By the end of 1999, there were at least 10 active clubs in Chitungwiza, and in 2000 GCN began building Girls Empowerment Villages that served as ‘safe houses’ where survivors of rape and sexual abuse could seek refuge and rehabilitation. To break the silence, the founding members, 500 girls, and a few gender-sensitive men, women and boys undertook a 17-day march against child sexual abuse, covering 290 kilometers from Chitungwiza to Mutare, proving itself a true champion of girls` rights.
In 2006 GCN was firmly established in Zimbabwe and indeed became a household name. By July 2006, over 30,000 girls belonged to some 500 GCNW clubs in Zimbabwe, spread over 35 of Zimbabwe’s 58 districts. Today, the number of girls joining GCNW has grown and many girls` clubs and initiatives, with the purpose of fundraising on behalf of girls, are sprouting up around the globe with over 900 girls’ empowerment clubs in Africa alone. Other countries with clubs involved or affiliated with GCNW include Uganda, Botswana, Namibia, Swaziland, Ethiopia, South Africa, Sierra Leone, Canada, the United Kingdom, and the U.S. Girls everywhere are taking the initiative and mobilizing to defend their rights. Clearly, girl child empowerment is spreading like wildfire.
The idea to expand GCN into Girl Child Network Worldwide (GCNW) was conceived in September 2007 by Betty Makoni, and current US-based trustee Leanne Grossman who started fundraising projects to support girls in Zimbabwe who had fallen into disastrous situations for which no one immediately and effectively mobilized. This had a huge impact as the assistance benefited 160 girls over a three-month period.
GCNW replicates a best practice model that has secured 32 global awards for excellence, innovation, and effectiveness in the delivery of girls` empowerment programs at the local grassroots level. It is a globally acclaimed organization anchored in many parts of the world. It stands as a great inspiration to girls and women who want to actualize their full potential. By taking a unique empowerment and proactive rather than welfarist or reactive approach, GCNW motivates girls to spearhead their own liberation.
The GCNW Empowerment Model has worked very well in Zimbabwe and in other parts of Africa, however, its transformation into GCNW comes at a time when its founding members strongly feel an international platform would unite girls in their activism and allow them to speak out with one well coordinated voice, ensuring a clear worldwide leadership and solidarity on issues affecting the girl child. GCNW is meant to be the center of coordination and learning, and to provide a forum for the exchange of ideas, knowledge, and resources.

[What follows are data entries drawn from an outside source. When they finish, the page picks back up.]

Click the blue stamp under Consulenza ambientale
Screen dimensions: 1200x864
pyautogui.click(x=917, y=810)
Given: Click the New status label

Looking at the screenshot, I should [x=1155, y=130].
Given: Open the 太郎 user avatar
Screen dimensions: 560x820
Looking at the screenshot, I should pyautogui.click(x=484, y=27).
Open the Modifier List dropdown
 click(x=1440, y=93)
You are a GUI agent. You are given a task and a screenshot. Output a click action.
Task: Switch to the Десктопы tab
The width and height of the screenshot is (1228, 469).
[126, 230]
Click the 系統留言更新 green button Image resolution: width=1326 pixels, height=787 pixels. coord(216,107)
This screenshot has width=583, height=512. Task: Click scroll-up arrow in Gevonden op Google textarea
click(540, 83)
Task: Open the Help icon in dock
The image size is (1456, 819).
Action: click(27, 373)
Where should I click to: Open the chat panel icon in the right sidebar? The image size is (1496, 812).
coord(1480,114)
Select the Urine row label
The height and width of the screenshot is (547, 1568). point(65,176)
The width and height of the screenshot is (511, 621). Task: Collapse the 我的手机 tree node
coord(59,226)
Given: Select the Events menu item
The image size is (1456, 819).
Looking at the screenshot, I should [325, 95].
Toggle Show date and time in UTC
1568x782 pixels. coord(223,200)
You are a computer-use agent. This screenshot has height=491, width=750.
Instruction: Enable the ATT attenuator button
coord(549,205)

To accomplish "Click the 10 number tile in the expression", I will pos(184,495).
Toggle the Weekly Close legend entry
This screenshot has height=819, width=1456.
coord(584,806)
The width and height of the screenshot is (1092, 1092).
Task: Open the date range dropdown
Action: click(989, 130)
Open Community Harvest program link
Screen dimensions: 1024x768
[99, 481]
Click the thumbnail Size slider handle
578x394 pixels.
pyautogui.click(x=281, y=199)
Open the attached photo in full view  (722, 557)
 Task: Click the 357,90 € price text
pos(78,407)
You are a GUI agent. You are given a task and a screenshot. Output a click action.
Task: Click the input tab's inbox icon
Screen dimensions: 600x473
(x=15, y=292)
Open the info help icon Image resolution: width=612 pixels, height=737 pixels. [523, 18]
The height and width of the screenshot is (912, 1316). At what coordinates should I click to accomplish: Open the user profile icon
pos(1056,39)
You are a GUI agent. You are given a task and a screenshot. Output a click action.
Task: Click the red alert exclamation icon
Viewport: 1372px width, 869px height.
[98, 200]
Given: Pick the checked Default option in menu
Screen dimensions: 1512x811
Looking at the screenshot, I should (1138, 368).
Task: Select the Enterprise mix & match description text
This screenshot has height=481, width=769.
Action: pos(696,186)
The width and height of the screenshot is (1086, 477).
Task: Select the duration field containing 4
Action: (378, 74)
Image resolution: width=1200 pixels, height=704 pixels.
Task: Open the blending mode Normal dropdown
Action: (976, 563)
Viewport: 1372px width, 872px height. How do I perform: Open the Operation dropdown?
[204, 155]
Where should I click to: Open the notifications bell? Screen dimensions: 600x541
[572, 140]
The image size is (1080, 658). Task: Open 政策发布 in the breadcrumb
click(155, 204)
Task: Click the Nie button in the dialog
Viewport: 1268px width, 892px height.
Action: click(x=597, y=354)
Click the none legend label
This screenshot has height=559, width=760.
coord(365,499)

In England, the Girls’ Empowerment Center is the empowerment strategy and we continue in the spirit of the Vazvare meaning Princesses. The GCNW Empowerment Center model is not replicating aspects already served locally but will instead act as a center for research, the accumulation of knowledge and dissemination of best practices, consultancy, and training regarding issues such as sheltering girls-at-risk. Training is a core activity of the GCNW Center in the UK in order to facilitate the employment and development of the girl child empowerment model. It houses the Museum of Achievement, which puts a spotlight on many African traditions that are positive and can be used in fight for gender equality.